Records from a collection
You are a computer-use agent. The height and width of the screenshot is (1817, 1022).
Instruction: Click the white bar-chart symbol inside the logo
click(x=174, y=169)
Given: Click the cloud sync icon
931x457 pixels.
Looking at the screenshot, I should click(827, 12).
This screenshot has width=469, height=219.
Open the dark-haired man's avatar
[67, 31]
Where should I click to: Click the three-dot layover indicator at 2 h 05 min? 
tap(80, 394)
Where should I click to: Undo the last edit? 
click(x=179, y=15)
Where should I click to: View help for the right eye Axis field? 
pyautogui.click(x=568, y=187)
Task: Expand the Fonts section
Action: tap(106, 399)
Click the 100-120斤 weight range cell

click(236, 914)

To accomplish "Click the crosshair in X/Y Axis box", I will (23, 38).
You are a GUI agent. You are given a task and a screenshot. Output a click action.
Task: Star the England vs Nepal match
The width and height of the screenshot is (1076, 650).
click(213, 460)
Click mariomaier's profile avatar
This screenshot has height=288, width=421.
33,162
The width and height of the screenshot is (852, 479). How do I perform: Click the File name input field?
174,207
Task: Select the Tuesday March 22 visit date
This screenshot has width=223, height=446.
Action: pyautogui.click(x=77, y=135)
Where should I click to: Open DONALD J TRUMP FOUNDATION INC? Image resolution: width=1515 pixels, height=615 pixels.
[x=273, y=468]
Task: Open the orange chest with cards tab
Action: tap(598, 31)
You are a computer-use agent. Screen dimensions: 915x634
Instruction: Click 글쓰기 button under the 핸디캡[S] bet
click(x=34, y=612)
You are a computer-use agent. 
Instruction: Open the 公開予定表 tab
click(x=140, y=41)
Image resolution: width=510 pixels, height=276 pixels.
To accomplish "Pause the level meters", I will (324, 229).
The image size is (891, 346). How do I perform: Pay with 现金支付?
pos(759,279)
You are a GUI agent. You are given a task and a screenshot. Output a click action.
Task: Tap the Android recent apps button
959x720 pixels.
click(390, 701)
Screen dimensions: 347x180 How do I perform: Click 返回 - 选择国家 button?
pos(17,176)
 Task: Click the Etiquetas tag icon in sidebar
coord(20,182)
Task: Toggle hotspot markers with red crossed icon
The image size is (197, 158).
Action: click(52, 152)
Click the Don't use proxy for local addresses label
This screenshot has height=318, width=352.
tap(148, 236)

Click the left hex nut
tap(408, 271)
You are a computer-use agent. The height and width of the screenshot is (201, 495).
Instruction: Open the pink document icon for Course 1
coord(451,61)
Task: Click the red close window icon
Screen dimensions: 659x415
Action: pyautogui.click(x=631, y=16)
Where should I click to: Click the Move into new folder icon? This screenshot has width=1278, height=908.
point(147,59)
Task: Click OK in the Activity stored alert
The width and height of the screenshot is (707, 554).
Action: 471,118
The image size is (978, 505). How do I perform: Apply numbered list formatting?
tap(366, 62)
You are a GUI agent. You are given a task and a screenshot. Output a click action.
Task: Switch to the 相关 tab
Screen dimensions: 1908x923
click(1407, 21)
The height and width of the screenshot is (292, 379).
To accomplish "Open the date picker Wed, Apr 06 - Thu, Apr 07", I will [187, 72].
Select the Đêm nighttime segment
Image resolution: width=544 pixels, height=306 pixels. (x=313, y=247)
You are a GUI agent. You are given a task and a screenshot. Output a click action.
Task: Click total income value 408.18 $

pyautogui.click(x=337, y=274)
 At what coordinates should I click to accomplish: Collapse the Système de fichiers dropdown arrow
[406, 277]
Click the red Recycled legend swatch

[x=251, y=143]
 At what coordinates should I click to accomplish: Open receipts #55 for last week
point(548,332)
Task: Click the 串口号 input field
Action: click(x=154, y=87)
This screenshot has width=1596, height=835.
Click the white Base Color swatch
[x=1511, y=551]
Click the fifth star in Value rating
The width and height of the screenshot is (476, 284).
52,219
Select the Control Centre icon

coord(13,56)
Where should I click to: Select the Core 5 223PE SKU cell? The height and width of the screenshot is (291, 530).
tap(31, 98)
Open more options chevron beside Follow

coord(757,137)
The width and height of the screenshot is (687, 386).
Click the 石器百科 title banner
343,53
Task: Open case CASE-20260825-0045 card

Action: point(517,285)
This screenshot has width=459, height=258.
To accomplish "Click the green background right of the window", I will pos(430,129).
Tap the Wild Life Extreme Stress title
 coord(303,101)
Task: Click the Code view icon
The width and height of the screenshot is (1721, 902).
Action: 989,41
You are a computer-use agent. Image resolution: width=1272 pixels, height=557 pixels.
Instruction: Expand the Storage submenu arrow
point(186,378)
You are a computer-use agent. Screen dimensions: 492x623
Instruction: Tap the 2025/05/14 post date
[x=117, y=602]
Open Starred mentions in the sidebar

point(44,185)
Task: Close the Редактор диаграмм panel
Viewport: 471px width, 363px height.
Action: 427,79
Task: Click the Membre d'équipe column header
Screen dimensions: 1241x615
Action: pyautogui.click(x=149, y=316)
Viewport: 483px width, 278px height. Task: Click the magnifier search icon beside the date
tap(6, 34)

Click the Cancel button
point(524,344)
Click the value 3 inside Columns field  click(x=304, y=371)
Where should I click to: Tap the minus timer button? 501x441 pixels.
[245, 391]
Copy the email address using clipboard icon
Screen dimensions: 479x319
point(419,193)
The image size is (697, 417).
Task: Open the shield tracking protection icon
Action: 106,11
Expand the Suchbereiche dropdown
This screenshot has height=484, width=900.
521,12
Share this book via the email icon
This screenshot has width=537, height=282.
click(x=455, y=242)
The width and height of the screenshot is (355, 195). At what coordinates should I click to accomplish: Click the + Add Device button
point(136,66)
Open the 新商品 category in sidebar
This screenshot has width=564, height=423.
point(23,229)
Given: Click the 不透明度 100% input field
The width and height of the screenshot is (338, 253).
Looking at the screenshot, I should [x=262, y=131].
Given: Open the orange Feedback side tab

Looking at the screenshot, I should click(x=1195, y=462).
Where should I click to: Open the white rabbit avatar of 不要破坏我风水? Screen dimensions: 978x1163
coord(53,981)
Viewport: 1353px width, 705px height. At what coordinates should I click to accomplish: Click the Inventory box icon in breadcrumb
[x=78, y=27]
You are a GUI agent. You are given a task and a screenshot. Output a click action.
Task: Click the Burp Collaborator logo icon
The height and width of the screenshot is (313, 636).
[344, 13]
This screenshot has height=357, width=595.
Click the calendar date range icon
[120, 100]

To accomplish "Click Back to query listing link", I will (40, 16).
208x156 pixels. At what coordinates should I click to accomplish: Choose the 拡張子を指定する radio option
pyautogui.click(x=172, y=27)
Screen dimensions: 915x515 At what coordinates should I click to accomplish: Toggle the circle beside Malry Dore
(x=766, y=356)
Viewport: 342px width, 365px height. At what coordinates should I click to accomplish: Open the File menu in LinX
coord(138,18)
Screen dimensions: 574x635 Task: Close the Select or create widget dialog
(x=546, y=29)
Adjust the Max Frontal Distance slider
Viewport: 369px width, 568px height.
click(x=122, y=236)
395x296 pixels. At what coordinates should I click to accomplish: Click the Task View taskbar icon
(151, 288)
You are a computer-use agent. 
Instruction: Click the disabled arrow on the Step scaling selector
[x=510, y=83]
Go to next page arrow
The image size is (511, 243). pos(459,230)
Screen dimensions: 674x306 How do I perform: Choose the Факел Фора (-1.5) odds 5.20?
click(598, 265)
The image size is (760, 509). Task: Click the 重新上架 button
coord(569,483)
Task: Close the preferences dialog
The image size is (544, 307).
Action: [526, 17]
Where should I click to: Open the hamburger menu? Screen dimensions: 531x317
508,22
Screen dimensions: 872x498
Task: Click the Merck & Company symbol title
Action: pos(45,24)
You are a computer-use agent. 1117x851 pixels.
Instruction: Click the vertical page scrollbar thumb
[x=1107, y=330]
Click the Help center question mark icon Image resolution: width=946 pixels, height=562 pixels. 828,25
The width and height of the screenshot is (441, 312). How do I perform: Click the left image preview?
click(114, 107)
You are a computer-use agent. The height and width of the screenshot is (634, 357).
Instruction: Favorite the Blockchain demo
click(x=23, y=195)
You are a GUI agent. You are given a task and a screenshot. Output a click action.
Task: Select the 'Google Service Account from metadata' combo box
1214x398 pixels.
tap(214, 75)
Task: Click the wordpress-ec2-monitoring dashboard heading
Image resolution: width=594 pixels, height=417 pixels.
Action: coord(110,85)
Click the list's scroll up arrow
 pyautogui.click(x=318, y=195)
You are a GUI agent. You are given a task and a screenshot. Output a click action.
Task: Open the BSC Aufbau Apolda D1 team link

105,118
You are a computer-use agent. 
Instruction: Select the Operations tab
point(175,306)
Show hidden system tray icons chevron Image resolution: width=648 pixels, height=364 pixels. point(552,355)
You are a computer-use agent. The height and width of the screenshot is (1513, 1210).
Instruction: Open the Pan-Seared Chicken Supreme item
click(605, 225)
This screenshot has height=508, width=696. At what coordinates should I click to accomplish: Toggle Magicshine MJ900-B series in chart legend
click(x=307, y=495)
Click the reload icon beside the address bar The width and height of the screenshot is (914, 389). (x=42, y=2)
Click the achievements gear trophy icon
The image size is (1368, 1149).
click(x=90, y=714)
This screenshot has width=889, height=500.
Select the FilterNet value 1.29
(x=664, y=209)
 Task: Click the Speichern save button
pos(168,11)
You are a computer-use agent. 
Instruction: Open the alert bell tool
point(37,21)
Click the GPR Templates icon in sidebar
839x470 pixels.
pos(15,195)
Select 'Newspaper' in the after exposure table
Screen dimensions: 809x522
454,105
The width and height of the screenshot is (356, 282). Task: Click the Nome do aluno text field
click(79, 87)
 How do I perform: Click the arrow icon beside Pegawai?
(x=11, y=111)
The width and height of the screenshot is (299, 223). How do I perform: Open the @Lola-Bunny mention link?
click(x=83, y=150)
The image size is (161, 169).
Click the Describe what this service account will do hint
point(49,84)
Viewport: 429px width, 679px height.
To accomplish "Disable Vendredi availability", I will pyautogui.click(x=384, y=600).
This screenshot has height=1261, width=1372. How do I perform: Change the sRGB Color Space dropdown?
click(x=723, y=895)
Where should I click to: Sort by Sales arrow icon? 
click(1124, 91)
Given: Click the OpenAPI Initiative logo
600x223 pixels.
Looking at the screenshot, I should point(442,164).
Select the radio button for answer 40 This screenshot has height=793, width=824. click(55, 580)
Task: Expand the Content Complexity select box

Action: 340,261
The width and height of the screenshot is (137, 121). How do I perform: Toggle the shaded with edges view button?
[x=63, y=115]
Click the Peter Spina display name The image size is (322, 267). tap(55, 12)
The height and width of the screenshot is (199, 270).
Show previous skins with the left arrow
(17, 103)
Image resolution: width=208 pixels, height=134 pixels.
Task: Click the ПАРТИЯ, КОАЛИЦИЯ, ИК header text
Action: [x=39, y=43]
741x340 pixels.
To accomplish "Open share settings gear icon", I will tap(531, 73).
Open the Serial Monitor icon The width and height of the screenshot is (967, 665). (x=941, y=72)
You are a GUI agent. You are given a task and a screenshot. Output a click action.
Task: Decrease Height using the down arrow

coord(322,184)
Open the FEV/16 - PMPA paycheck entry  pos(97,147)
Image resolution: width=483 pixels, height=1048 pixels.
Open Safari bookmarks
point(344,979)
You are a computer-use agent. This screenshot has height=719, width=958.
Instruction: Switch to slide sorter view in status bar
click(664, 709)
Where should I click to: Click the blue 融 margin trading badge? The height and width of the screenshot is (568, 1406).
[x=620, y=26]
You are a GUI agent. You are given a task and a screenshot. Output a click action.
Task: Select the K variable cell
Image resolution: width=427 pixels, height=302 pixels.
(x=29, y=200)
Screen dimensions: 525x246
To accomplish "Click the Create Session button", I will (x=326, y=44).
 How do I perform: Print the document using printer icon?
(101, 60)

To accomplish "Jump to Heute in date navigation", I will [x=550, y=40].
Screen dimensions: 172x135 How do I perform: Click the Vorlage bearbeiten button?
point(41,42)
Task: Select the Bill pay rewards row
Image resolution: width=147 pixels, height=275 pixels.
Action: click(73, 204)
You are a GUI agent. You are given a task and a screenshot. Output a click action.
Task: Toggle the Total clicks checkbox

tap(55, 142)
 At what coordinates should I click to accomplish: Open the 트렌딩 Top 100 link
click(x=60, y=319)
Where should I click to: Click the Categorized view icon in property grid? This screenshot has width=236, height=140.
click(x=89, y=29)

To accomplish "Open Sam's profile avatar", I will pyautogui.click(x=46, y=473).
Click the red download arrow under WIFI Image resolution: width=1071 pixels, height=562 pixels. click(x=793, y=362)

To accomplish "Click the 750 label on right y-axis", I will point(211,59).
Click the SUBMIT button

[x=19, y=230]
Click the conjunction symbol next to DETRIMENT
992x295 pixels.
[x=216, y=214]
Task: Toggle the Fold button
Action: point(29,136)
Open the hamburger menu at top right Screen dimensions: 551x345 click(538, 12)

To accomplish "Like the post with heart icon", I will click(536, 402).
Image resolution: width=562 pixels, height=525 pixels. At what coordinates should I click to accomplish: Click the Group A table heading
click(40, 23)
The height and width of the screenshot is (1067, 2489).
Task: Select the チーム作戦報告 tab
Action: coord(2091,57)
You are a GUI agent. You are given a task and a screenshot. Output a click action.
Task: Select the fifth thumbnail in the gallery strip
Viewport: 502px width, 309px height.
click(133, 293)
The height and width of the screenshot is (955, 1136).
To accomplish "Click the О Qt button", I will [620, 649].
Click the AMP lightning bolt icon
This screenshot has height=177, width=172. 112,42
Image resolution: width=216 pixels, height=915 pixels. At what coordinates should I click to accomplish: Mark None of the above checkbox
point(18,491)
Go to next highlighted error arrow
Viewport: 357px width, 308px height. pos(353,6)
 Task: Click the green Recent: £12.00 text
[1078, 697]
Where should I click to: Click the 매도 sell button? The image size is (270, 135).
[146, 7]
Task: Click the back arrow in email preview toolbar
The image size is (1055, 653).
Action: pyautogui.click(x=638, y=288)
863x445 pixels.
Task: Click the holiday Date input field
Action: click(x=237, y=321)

→ TASK DESCRIPTION
Where "profile" occurs in a line of the data above, count that line. Give the final count and no other words.

→ EXERCISE ANSWER
2